Task: When you reach the entries below, transcribe each one exactly as it stands.

Data listing:
··········
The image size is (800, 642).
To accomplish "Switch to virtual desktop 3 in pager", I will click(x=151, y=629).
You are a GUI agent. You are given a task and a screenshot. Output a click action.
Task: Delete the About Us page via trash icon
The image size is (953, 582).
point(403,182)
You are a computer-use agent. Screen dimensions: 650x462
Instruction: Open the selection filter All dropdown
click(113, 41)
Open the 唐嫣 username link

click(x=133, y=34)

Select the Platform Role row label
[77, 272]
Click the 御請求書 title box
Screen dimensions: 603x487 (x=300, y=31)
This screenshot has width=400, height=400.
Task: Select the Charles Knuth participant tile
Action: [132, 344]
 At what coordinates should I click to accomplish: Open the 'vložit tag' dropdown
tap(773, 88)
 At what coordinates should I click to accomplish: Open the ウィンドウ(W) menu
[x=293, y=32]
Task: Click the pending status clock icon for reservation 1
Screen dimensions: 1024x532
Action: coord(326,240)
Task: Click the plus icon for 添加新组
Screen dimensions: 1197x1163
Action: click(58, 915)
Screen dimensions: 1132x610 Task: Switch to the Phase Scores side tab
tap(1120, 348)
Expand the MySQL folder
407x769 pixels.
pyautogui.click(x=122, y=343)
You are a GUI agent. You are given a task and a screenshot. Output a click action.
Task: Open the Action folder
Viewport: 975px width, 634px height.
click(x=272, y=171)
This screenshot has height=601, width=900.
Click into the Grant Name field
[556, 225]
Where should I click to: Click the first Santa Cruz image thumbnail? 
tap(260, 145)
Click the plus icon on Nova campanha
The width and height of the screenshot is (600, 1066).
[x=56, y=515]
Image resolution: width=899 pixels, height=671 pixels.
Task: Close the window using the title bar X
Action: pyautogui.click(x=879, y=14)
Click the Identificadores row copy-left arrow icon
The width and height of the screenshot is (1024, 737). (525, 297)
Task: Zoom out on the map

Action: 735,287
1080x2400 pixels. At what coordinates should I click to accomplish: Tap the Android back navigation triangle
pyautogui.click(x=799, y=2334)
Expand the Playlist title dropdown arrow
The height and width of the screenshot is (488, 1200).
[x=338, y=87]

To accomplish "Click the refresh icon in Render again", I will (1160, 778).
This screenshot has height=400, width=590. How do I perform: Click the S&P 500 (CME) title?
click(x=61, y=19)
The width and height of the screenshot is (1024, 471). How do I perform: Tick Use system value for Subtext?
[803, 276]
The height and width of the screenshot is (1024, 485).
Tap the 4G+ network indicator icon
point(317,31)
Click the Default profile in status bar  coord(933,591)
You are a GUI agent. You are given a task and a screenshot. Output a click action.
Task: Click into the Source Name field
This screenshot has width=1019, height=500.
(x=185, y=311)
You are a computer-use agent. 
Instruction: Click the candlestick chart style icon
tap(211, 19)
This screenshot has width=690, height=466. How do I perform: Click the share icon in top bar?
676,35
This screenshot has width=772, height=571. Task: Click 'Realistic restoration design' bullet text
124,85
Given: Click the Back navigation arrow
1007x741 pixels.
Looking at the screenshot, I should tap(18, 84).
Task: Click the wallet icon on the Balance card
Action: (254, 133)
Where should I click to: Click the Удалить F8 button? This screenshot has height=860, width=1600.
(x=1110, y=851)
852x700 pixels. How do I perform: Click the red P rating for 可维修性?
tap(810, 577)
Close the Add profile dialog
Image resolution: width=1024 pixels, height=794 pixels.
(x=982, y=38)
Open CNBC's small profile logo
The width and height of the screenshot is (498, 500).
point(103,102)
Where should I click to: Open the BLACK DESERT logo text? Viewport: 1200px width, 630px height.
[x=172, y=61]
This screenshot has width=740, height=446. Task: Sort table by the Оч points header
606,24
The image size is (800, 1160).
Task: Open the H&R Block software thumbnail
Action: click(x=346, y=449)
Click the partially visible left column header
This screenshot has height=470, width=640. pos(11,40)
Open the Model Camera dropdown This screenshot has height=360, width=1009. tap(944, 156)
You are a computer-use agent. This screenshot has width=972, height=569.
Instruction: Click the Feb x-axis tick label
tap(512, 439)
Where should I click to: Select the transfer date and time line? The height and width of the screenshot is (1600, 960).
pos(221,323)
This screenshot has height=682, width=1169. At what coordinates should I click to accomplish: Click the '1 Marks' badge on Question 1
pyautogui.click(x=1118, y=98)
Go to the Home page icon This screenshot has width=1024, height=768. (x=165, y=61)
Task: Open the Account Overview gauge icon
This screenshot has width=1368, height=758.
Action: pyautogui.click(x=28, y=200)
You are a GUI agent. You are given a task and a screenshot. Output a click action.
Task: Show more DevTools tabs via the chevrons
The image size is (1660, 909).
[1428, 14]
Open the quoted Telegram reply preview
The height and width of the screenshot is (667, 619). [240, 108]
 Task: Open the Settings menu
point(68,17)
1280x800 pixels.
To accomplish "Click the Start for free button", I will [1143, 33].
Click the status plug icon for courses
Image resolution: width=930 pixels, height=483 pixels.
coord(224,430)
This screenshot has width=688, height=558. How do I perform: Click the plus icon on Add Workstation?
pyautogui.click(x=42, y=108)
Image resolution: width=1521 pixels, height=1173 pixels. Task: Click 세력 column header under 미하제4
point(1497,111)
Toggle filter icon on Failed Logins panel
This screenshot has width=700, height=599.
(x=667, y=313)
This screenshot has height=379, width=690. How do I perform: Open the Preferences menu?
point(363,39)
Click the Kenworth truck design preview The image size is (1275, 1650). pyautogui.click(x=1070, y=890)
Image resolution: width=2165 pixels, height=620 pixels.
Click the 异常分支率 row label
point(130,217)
··········
Solved problem:
The image size is (800, 642).
To accomplish "Switch to virtual desktop 3 in pager", I will click(x=151, y=629).
You are a GUI agent. You are given a task and a screenshot. Output a click action.
Task: Delete the About Us page via trash icon
The image size is (953, 582).
point(403,182)
You are a computer-use agent. Screen dimensions: 650x462
Instruction: Open the selection filter All dropdown
click(113, 41)
Open the 唐嫣 username link

click(x=133, y=34)

Select the Platform Role row label
[77, 272]
Click the 御請求書 title box
Screen dimensions: 603x487 (x=300, y=31)
This screenshot has width=400, height=400.
Task: Select the Charles Knuth participant tile
Action: [132, 344]
 At what coordinates should I click to accomplish: Open the 'vložit tag' dropdown
tap(773, 88)
 At what coordinates should I click to accomplish: Open the ウィンドウ(W) menu
[x=293, y=32]
Task: Click the pending status clock icon for reservation 1
Screen dimensions: 1024x532
Action: coord(326,240)
Task: Click the plus icon for 添加新组
Screen dimensions: 1197x1163
Action: click(58, 915)
Screen dimensions: 1132x610 Task: Switch to the Phase Scores side tab
tap(1120, 348)
Expand the MySQL folder
407x769 pixels.
pyautogui.click(x=122, y=343)
You are a GUI agent. You are given a task and a screenshot. Output a click action.
Task: Open the Action folder
Viewport: 975px width, 634px height.
click(x=272, y=171)
This screenshot has height=601, width=900.
Click into the Grant Name field
[556, 225]
Where should I click to: Click the first Santa Cruz image thumbnail? 
tap(260, 145)
Click the plus icon on Nova campanha
The width and height of the screenshot is (600, 1066).
[x=56, y=515]
Image resolution: width=899 pixels, height=671 pixels.
Task: Close the window using the title bar X
Action: pyautogui.click(x=879, y=14)
Click the Identificadores row copy-left arrow icon
The width and height of the screenshot is (1024, 737). (525, 297)
Task: Zoom out on the map

Action: 735,287
1080x2400 pixels. At what coordinates should I click to accomplish: Tap the Android back navigation triangle
pyautogui.click(x=799, y=2334)
Expand the Playlist title dropdown arrow
The height and width of the screenshot is (488, 1200).
[x=338, y=87]

To accomplish "Click the refresh icon in Render again", I will (1160, 778).
This screenshot has height=400, width=590. How do I perform: Click the S&P 500 (CME) title?
click(x=61, y=19)
The width and height of the screenshot is (1024, 471). How do I perform: Tick Use system value for Subtext?
[803, 276]
The height and width of the screenshot is (1024, 485).
Tap the 4G+ network indicator icon
point(317,31)
Click the Default profile in status bar  coord(933,591)
You are a GUI agent. You are given a task and a screenshot. Output a click action.
Task: Click into the Source Name field
This screenshot has width=1019, height=500.
(x=185, y=311)
You are a computer-use agent. 
Instruction: Click the candlestick chart style icon
tap(211, 19)
This screenshot has width=690, height=466. How do I perform: Click the share icon in top bar?
676,35
This screenshot has width=772, height=571. Task: Click 'Realistic restoration design' bullet text
124,85
Given: Click the Back navigation arrow
1007x741 pixels.
Looking at the screenshot, I should tap(18, 84).
Task: Click the wallet icon on the Balance card
Action: (254, 133)
Where should I click to: Click the Удалить F8 button? This screenshot has height=860, width=1600.
(x=1110, y=851)
852x700 pixels. How do I perform: Click the red P rating for 可维修性?
tap(810, 577)
Close the Add profile dialog
Image resolution: width=1024 pixels, height=794 pixels.
(x=982, y=38)
Open CNBC's small profile logo
The width and height of the screenshot is (498, 500).
point(103,102)
Where should I click to: Open the BLACK DESERT logo text? Viewport: 1200px width, 630px height.
[x=172, y=61]
This screenshot has width=740, height=446. Task: Sort table by the Оч points header
606,24
The image size is (800, 1160).
Task: Open the H&R Block software thumbnail
Action: click(x=346, y=449)
Click the partially visible left column header
This screenshot has height=470, width=640. pos(11,40)
Open the Model Camera dropdown This screenshot has height=360, width=1009. tap(944, 156)
You are a computer-use agent. This screenshot has width=972, height=569.
Instruction: Click the Feb x-axis tick label
tap(512, 439)
Where should I click to: Select the transfer date and time line? The height and width of the screenshot is (1600, 960).
pos(221,323)
This screenshot has height=682, width=1169. At what coordinates should I click to accomplish: Click the '1 Marks' badge on Question 1
pyautogui.click(x=1118, y=98)
Go to the Home page icon This screenshot has width=1024, height=768. (x=165, y=61)
Task: Open the Account Overview gauge icon
This screenshot has width=1368, height=758.
Action: pyautogui.click(x=28, y=200)
You are a GUI agent. You are given a task and a screenshot. Output a click action.
Task: Show more DevTools tabs via the chevrons
The image size is (1660, 909).
[1428, 14]
Open the quoted Telegram reply preview
The height and width of the screenshot is (667, 619). [240, 108]
 Task: Open the Settings menu
point(68,17)
1280x800 pixels.
To accomplish "Click the Start for free button", I will [1143, 33].
Click the status plug icon for courses
Image resolution: width=930 pixels, height=483 pixels.
coord(224,430)
This screenshot has width=688, height=558. How do I perform: Click the plus icon on Add Workstation?
pyautogui.click(x=42, y=108)
Image resolution: width=1521 pixels, height=1173 pixels. Task: Click 세력 column header under 미하제4
point(1497,111)
Toggle filter icon on Failed Logins panel
This screenshot has width=700, height=599.
(x=667, y=313)
This screenshot has height=379, width=690. How do I perform: Open the Preferences menu?
point(363,39)
Click the Kenworth truck design preview The image size is (1275, 1650). pyautogui.click(x=1070, y=890)
Image resolution: width=2165 pixels, height=620 pixels.
Click the 异常分支率 row label
point(130,217)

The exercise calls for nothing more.